Problem statement -> What is needed is an exact copy of the data that follows.

Collection entries:
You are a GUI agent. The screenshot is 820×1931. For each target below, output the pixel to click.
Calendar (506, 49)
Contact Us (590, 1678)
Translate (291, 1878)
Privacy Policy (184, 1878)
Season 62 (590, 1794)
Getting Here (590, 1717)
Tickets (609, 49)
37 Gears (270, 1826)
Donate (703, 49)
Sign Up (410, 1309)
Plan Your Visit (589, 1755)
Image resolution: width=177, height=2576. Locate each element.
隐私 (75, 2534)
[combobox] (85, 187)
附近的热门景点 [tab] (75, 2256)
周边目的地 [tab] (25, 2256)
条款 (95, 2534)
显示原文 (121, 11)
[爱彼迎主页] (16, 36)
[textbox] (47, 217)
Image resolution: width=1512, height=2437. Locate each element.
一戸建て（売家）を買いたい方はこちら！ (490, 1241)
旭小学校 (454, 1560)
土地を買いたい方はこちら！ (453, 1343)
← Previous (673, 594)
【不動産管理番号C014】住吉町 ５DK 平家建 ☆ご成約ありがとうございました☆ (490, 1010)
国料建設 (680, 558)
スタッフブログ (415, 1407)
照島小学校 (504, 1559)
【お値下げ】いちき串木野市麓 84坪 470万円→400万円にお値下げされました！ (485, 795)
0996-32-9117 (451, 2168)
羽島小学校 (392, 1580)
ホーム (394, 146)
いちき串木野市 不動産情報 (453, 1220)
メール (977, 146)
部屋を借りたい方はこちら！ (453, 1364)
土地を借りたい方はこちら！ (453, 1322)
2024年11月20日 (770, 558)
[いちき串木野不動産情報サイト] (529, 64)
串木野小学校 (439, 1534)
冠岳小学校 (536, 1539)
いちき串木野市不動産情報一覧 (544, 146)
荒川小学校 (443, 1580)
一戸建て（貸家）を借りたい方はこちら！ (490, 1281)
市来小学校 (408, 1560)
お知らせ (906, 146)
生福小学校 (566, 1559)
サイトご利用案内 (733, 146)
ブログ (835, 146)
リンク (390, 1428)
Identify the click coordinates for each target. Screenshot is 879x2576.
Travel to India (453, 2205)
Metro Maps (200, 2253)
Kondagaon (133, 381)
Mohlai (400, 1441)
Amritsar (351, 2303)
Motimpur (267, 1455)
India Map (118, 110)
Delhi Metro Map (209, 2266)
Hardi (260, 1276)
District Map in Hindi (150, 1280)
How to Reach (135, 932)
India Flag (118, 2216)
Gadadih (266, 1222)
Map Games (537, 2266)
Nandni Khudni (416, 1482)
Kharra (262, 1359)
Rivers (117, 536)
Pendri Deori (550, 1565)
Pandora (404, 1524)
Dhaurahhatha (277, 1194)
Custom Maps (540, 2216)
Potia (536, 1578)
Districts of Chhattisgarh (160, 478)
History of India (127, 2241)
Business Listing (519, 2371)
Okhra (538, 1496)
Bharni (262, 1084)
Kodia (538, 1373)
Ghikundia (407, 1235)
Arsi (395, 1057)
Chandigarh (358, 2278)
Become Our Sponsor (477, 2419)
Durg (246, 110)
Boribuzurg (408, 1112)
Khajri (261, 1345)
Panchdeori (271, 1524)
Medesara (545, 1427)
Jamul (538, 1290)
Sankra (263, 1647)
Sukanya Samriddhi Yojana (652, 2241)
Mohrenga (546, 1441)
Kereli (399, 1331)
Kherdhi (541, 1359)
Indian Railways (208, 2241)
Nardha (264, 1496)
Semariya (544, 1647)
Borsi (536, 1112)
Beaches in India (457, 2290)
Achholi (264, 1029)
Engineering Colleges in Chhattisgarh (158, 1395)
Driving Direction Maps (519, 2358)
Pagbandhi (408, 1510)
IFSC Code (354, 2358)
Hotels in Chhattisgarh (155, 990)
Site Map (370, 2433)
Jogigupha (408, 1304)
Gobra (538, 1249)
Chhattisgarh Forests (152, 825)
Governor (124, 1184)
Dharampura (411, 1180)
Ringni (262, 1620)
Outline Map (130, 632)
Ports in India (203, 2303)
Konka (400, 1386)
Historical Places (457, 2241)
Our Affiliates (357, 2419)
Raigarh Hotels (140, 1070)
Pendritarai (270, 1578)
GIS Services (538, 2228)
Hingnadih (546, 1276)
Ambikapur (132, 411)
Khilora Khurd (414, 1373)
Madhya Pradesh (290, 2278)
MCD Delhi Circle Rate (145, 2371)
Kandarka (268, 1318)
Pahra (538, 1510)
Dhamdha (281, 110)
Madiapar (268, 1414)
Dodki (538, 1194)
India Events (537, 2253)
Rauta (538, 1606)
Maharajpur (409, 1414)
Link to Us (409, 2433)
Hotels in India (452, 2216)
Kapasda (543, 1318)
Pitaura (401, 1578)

Written response ->
You are a GUI agent. The screenshot is 820×1931. For each target below, output the pixel to click.
Calendar (506, 49)
Contact Us (590, 1678)
Translate (291, 1878)
Privacy Policy (184, 1878)
Season 62 (590, 1794)
Getting Here (590, 1717)
Tickets (609, 49)
37 Gears (270, 1826)
Donate (703, 49)
Sign Up (410, 1309)
Plan Your Visit (589, 1755)
Image resolution: width=177, height=2576. Locate each element.
隐私 (75, 2534)
[combobox] (85, 187)
附近的热门景点 [tab] (75, 2256)
周边目的地 [tab] (25, 2256)
条款 (95, 2534)
显示原文 (121, 11)
[爱彼迎主页] (16, 36)
[textbox] (47, 217)
Image resolution: width=1512, height=2437. Locate each element.
一戸建て（売家）を買いたい方はこちら！ (490, 1241)
旭小学校 (454, 1560)
土地を買いたい方はこちら！ (453, 1343)
← Previous (673, 594)
【不動産管理番号C014】住吉町 ５DK 平家建 ☆ご成約ありがとうございました☆ (490, 1010)
国料建設 (680, 558)
スタッフブログ (415, 1407)
照島小学校 (504, 1559)
【お値下げ】いちき串木野市麓 84坪 470万円→400万円にお値下げされました！ (485, 795)
0996-32-9117 (451, 2168)
羽島小学校 (392, 1580)
ホーム (394, 146)
いちき串木野市 不動産情報 (453, 1220)
メール (977, 146)
部屋を借りたい方はこちら！ (453, 1364)
土地を借りたい方はこちら！ (453, 1322)
2024年11月20日 (770, 558)
[いちき串木野不動産情報サイト] (529, 64)
串木野小学校 (439, 1534)
冠岳小学校 (536, 1539)
いちき串木野市不動産情報一覧 (544, 146)
荒川小学校 (443, 1580)
一戸建て（貸家）を借りたい方はこちら！ (490, 1281)
市来小学校 (408, 1560)
お知らせ (906, 146)
生福小学校 (566, 1559)
サイトご利用案内 (733, 146)
ブログ (835, 146)
リンク (390, 1428)
Identify the click coordinates for each target. Screenshot is 879x2576.
Travel to India (453, 2205)
Metro Maps (200, 2253)
Kondagaon (133, 381)
Mohlai (400, 1441)
Amritsar (351, 2303)
Motimpur (267, 1455)
India Map (118, 110)
Delhi Metro Map (209, 2266)
Hardi (260, 1276)
District Map in Hindi (150, 1280)
How to Reach (135, 932)
India Flag (118, 2216)
Gadadih (266, 1222)
Map Games (537, 2266)
Nandni Khudni (416, 1482)
Kharra (262, 1359)
Rivers (117, 536)
Pendri Deori (550, 1565)
Pandora (404, 1524)
Dhaurahhatha (277, 1194)
Custom Maps (540, 2216)
Potia (536, 1578)
Districts of Chhattisgarh (160, 478)
History of India (127, 2241)
Business Listing (519, 2371)
Okhra (538, 1496)
Bharni (262, 1084)
Kodia (538, 1373)
Ghikundia (407, 1235)
Arsi (395, 1057)
Chandigarh (358, 2278)
Become Our Sponsor (477, 2419)
Durg (246, 110)
Boribuzurg (408, 1112)
Khajri (261, 1345)
Panchdeori (271, 1524)
Medesara (545, 1427)
Jamul (538, 1290)
Sankra (263, 1647)
Sukanya Samriddhi Yojana (652, 2241)
Mohrenga (546, 1441)
Kereli (399, 1331)
Kherdhi (541, 1359)
Indian Railways (208, 2241)
Nardha (264, 1496)
Semariya (544, 1647)
Borsi (536, 1112)
Beaches in India (457, 2290)
Achholi (264, 1029)
Engineering Colleges in Chhattisgarh (158, 1395)
Driving Direction Maps (519, 2358)
Pagbandhi (408, 1510)
IFSC Code (354, 2358)
Hotels in Chhattisgarh (155, 990)
Site Map (370, 2433)
Jogigupha (408, 1304)
Gobra (538, 1249)
Chhattisgarh Forests (152, 825)
Governor (124, 1184)
Dharampura (411, 1180)
Ringni (262, 1620)
Outline Map (130, 632)
Ports in India (203, 2303)
Konka (400, 1386)
Historical Places (457, 2241)
Our Affiliates (357, 2419)
Raigarh Hotels (140, 1070)
Pendritarai (270, 1578)
GIS Services (538, 2228)
Hingnadih (546, 1276)
Ambikapur (132, 411)
Khilora Khurd (414, 1373)
Madhya Pradesh (290, 2278)
MCD Delhi Circle Rate (145, 2371)
Kandarka (268, 1318)
Pahra (538, 1510)
Dhamdha (281, 110)
Madiapar (268, 1414)
Dodki (538, 1194)
India Events (537, 2253)
Rauta (538, 1606)
Maharajpur (409, 1414)
Link to Us (409, 2433)
Hotels in India (452, 2216)
Kapasda (543, 1318)
Pitaura (401, 1578)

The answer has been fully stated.